There are different strategies you can employ in the course of building an investment portfolio. And one of those strategies could involve loading up on dividend stocks.
The great thing about dividend stocks is that they provide two opportunities to make money. First, there's share price appreciation. Over time, the value of your shares can grow, making you richer.
Then there are those dividends themselves. Not only can they serve as a steady income stream, but you can also reinvest your dividends to grow additional wealth -- either in the same company that pays you those dividends, or in another company.
In a recent survey by CNBC Delivery Alpha, 30% of investors say that right now, they're most likely to buy stocks with a high dividend yield. But while that's not necessarily a poor choice, it's important to proceed with caution when chasing after higher-than-average dividends.
The downside of high-yield dividend stocks
It's easy to see why dividend stocks with higher yields might appeal to investors. But there's a danger in banking too heavily on dividend yields alone when choosing stocks for your portfolio.
For one thing, a higher dividend yield does not guarantee strong share price growth. Furthermore, while a company's dividend may be high right now, it's not guaranteed to stay that way.
The dividends companies pay aren't obligatory. And while many companies do have a long history of paying strong dividends, they can also reduce or eliminate those dividends when financial circumstances warrant that.

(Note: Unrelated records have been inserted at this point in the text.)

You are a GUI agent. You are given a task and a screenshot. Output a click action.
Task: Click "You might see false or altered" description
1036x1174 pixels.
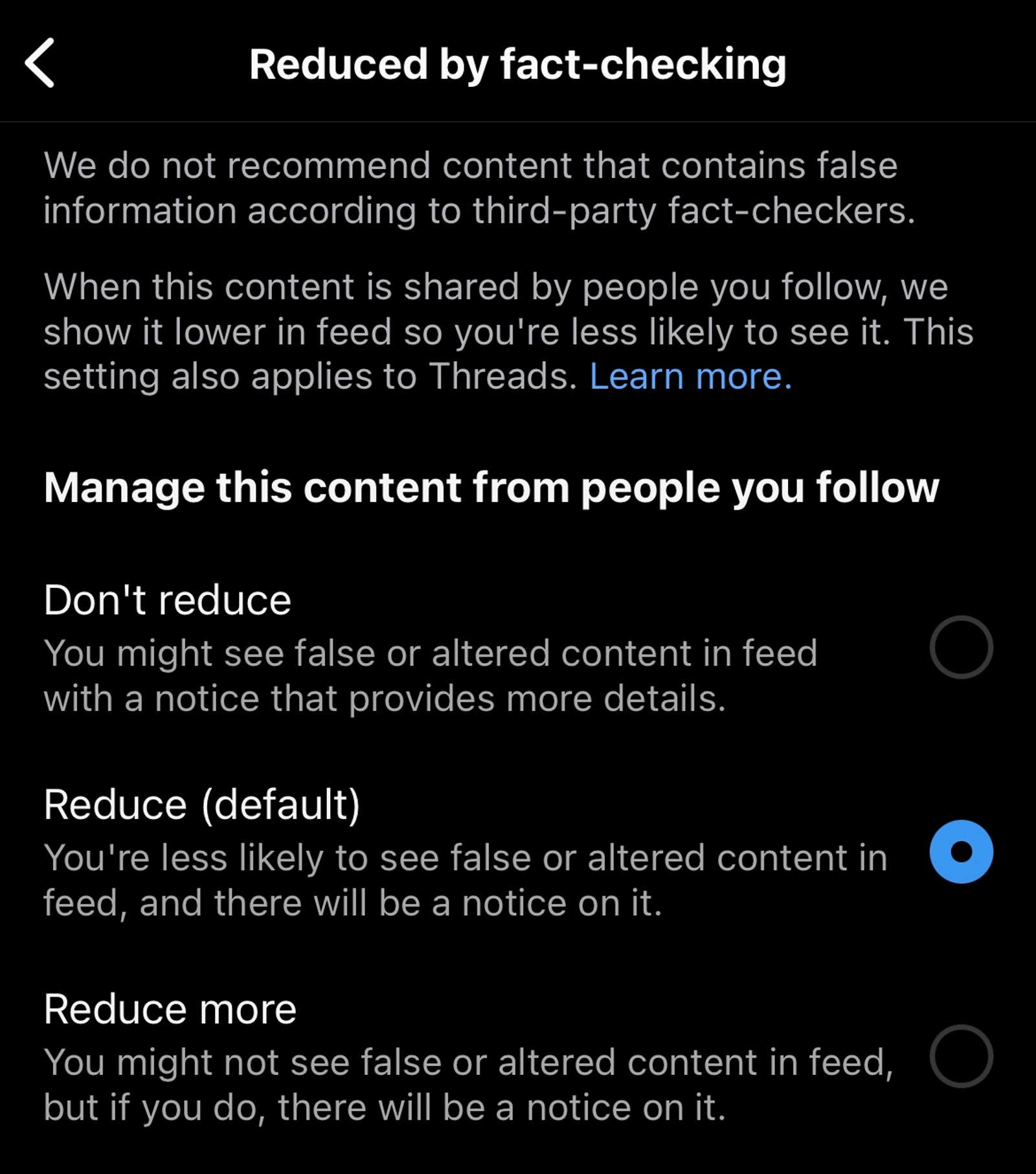point(431,675)
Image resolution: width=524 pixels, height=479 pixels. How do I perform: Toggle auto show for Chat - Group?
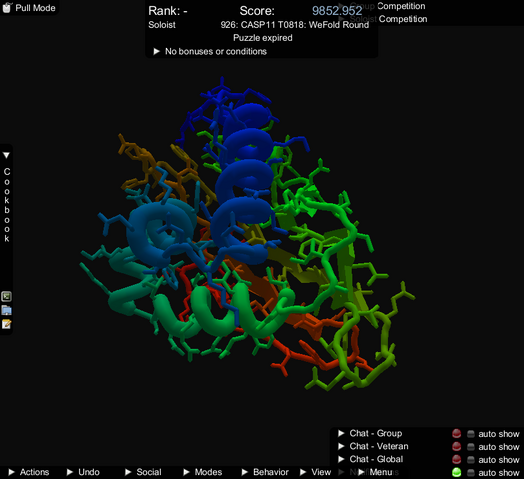471,434
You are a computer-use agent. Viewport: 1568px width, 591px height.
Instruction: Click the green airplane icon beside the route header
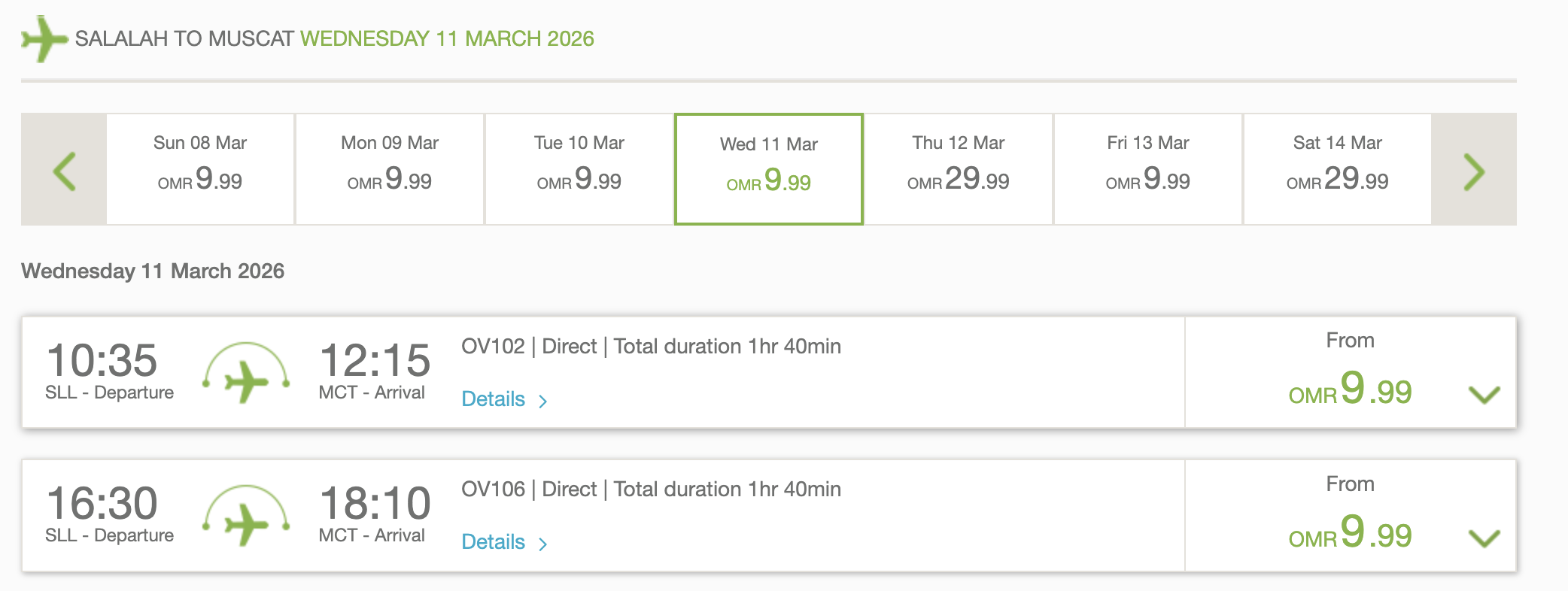coord(44,38)
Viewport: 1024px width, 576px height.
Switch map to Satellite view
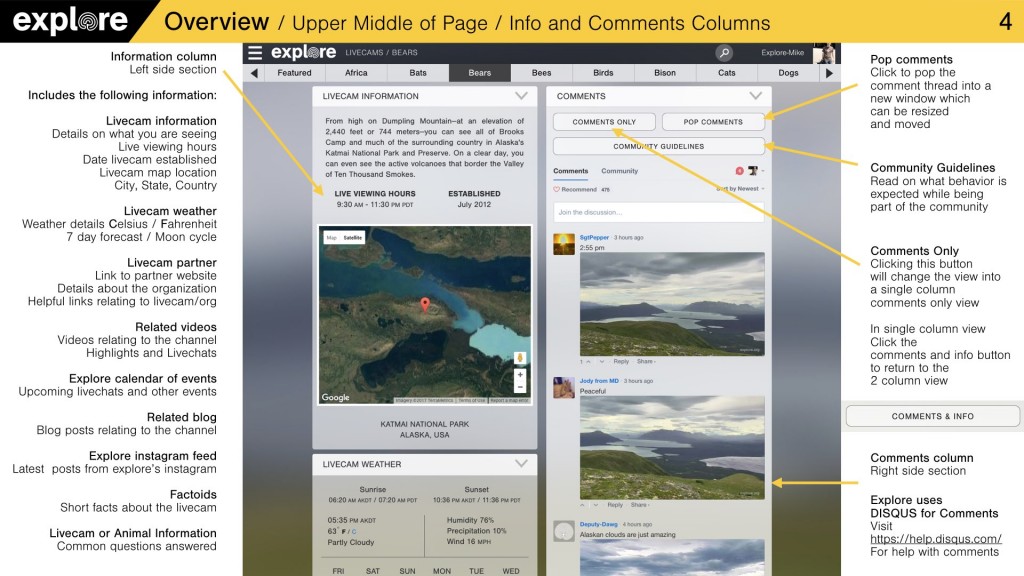353,237
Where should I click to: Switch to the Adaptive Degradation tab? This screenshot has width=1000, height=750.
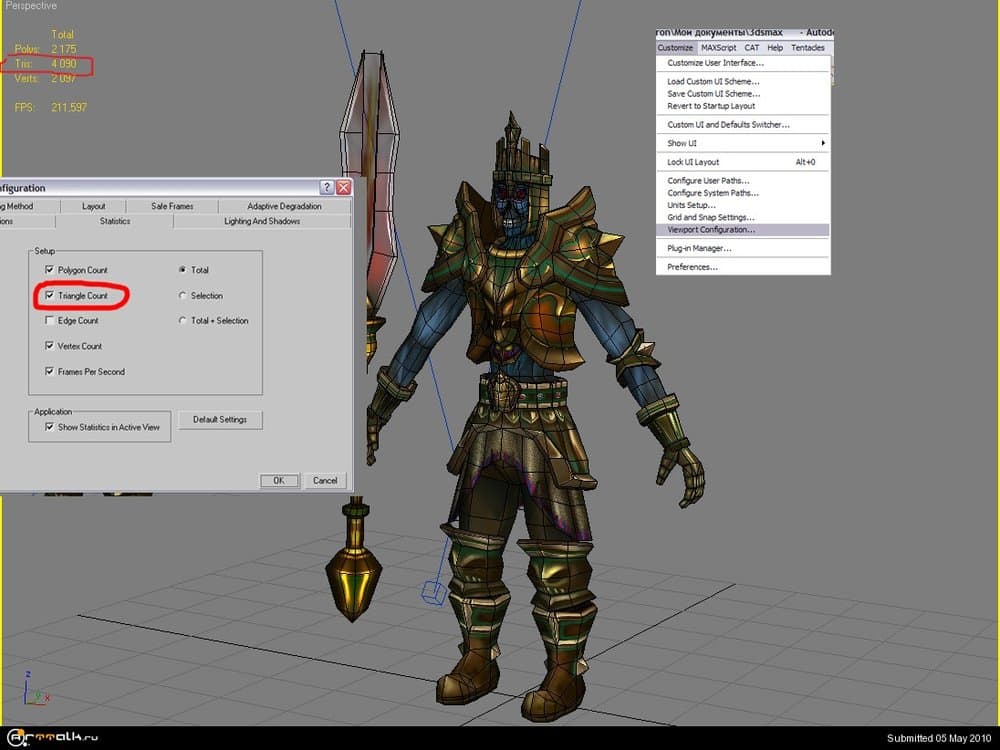click(x=284, y=206)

Not only that, but when companies cut dividends, it tends to negatively affect their share price. So in that regard, dividend stock holders face a double whammy -- a reduced dividend, and also, shares that could evolve to be worth less money.
Furthermore, it's important to recognize that a higher-than-average dividend is not necessarily an indication of long-term financial strength. In fact, if a company has a much higher dividend yield than its competitors, that's not necessarily a good thing.
Remember, a dividend is a portion of a company's profits that's being paid out to shareholders. Any money that's given to shareholders is money that cannot be reinvested.
If a company is paying a higher-than-average dividend, it could serve as a red flag that that business's growth opportunities are limited. And that means that your shares may not gain as much value as you'd like them to in the long run.
As such, while there's nothing wrong with looking at companies paying high dividends, dividend yields should not be the only factor you take into consideration. You should also look at a company's long-term prospects and opportunities.
Along these lines, it pays to look at a company's dividend history if you're going to specifically chase stocks with a higher dividend yield. You may be better off investing in companies that have consistently raised their dividends over time.
Proceed with caution
To be clear, dividend stocks can be a solid investment, and it's OK to look at companies paying higher-than-average dividends. Just be sure to assess the big picture before adding them to your portfolio.